How to complete this task. Set down the records that follow exactly, every line of them.

Material for this exercise.
════════

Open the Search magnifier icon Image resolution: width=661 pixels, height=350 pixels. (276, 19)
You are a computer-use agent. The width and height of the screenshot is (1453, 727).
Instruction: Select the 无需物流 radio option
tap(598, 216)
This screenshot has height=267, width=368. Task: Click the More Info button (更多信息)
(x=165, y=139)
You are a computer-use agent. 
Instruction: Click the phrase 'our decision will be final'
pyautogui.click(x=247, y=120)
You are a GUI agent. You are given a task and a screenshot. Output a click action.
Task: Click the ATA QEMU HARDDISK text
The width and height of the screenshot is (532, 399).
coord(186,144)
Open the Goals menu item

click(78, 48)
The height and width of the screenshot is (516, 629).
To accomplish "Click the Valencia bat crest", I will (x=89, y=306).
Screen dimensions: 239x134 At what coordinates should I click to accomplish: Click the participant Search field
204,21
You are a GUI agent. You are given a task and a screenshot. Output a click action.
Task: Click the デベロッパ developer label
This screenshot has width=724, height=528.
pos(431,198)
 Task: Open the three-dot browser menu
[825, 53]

════════

Expected answer.
Open the Search magnifier icon Image resolution: width=661 pixels, height=350 pixels. (276, 19)
You are a computer-use agent. The width and height of the screenshot is (1453, 727).
Instruction: Select the 无需物流 radio option
tap(598, 216)
This screenshot has height=267, width=368. Task: Click the More Info button (更多信息)
(x=165, y=139)
You are a computer-use agent. 
Instruction: Click the phrase 'our decision will be final'
pyautogui.click(x=247, y=120)
You are a GUI agent. You are given a task and a screenshot. Output a click action.
Task: Click the ATA QEMU HARDDISK text
The width and height of the screenshot is (532, 399).
coord(186,144)
Open the Goals menu item

click(78, 48)
The height and width of the screenshot is (516, 629).
To accomplish "Click the Valencia bat crest", I will (x=89, y=306).
Screen dimensions: 239x134 At what coordinates should I click to accomplish: Click the participant Search field
204,21
You are a GUI agent. You are given a task and a screenshot. Output a click action.
Task: Click the デベロッパ developer label
This screenshot has width=724, height=528.
pos(431,198)
 Task: Open the three-dot browser menu
[825, 53]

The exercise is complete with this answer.